E se il problema non fosse il corpo… ma i metodi estremi?

Ultimamente mi rendo conto che gli approcci più rigidi sono spesso quelli che ci allontanano di più da noi stesse.

A forza di voler controllare continuamente il proprio corpo, si finisce per non ascoltare più quello che sta cercando di dirci.

Per questo oggi cerco soprattutto di tornare a cose molto più semplici. Più dolci. E soprattutto più realistiche.

Per esempio:
mangiare in modo più regolare,
aggiungere più proteine a colazione,
bere più acqua,
camminare ogni giorno,
dormire meglio quando possibile,
ed evitare grandi sbalzi di energia.

E sinceramente?
Trovo che queste abitudini cambino molte più cose rispetto all’ennesimo programma miracoloso.

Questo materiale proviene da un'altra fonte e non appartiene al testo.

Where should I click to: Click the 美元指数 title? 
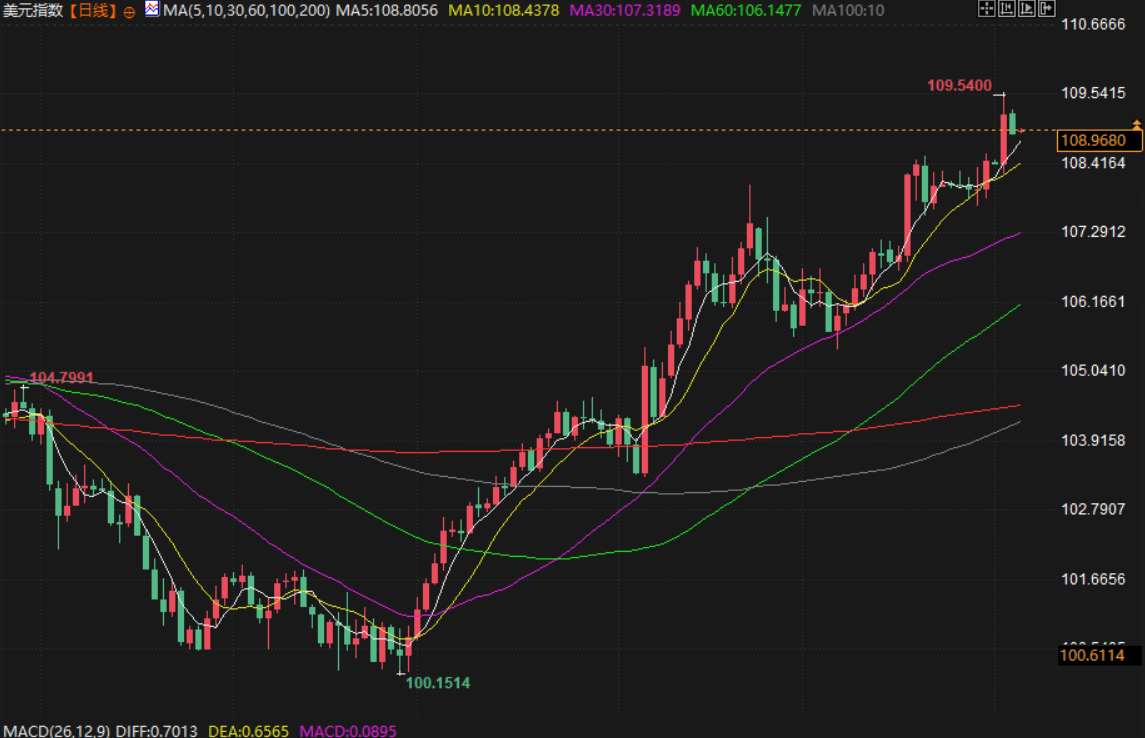pos(33,11)
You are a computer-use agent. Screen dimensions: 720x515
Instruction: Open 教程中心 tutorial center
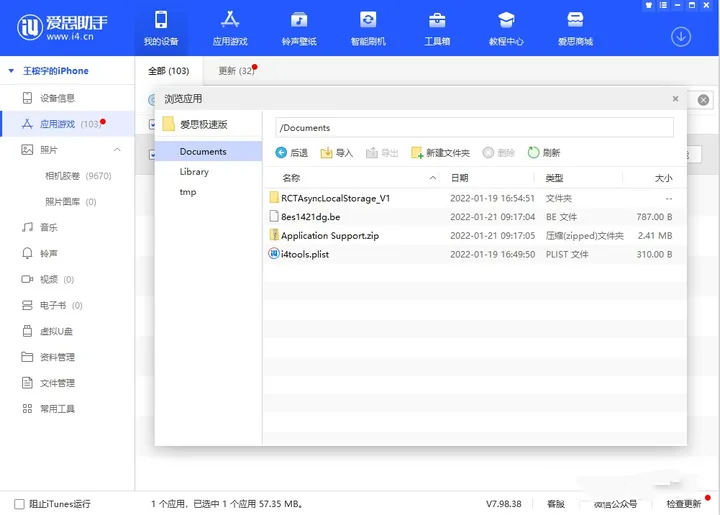(506, 28)
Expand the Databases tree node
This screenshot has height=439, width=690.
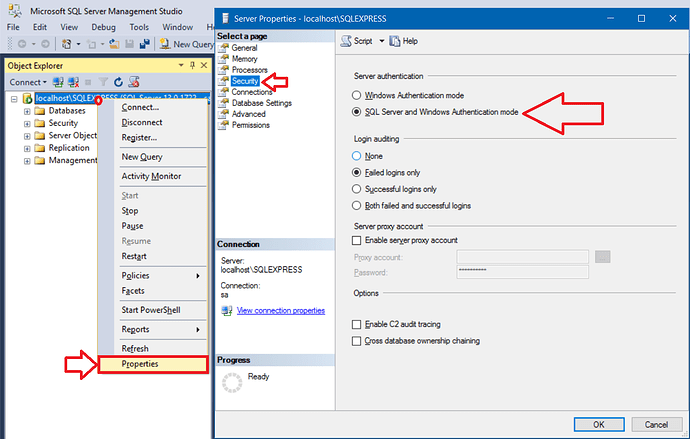(26, 111)
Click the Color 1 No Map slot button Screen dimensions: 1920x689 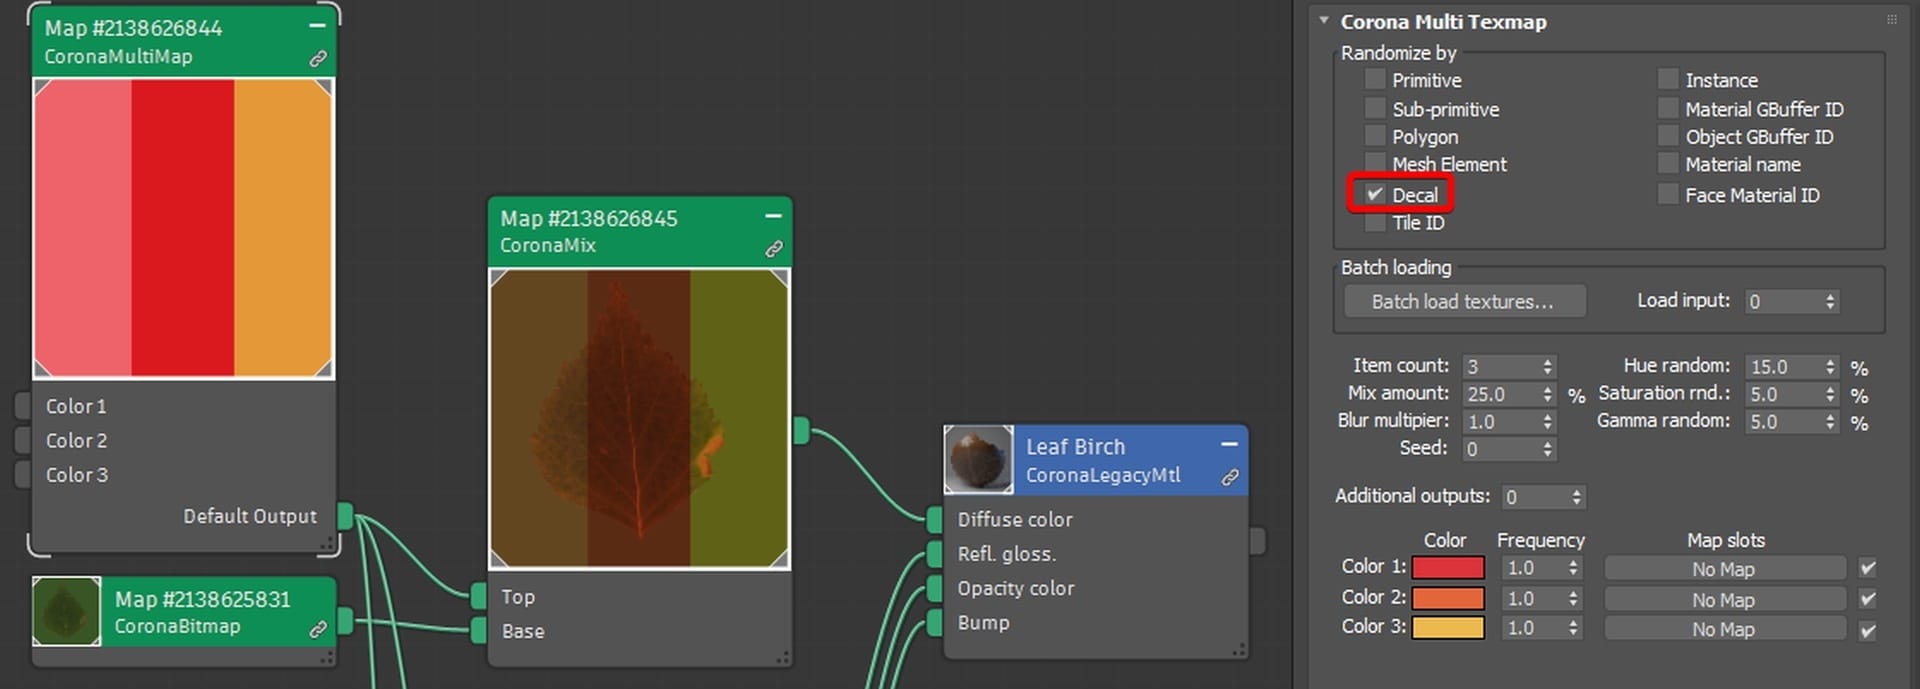1723,569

Perché col tempo mi rendo conto sempre di più che il corpo funziona meglio quando si sente al sicuro…
non quando è costantemente stressato o privato.


Uscire finalmente dal ciclo restrizione → senso di colpa → frustrazione

Il vero problema delle diete restrittive è spesso il circolo vizioso che creano:
restrizione,
stanchezza,
frustrazione,
abbuffate,
senso di colpa,
e poi si ricomincia da capo.

E alla lunga questo ciclo diventa estremamente pesante anche mentalmente.

In fondo, credo che molte donne non vogliano solo perdere peso.

Vogliono soprattutto ritrovare energia, dormire meglio, smettere di pensare continuamente al cibo e sentirsi finalmente più serene con il proprio corpo.

E a volte, il primo vero cambiamento inizia semplicemente smettendo di vedere il proprio corpo come un problema da correggere continuamente.


FAQ : diete restrittive e stanchezza

Le diete restrittive possono ridurre l’energia necessaria al corretto funzionamento del corpo. Di conseguenza, l’organismo cerca di risparmiare energia, causando stanchezza e calo di motivazione.

Dopo un periodo di restrizione, alcuni ormoni che regolano fame e sazietà possono alterarsi. Il corpo tende quindi a cercare più energia.

Alcuni studi mostrano che una restrizione calorica prolungata può provocare un adattamento metabolico, cioè una riduzione del dispendio energetico per preservare le risorse del corpo.

Generalmente, gli approcci più duraturi si basano su maggiore equilibrio: sonno, gestione dello stress, pasti più bilanciati, idratazione e abitudini meno estreme.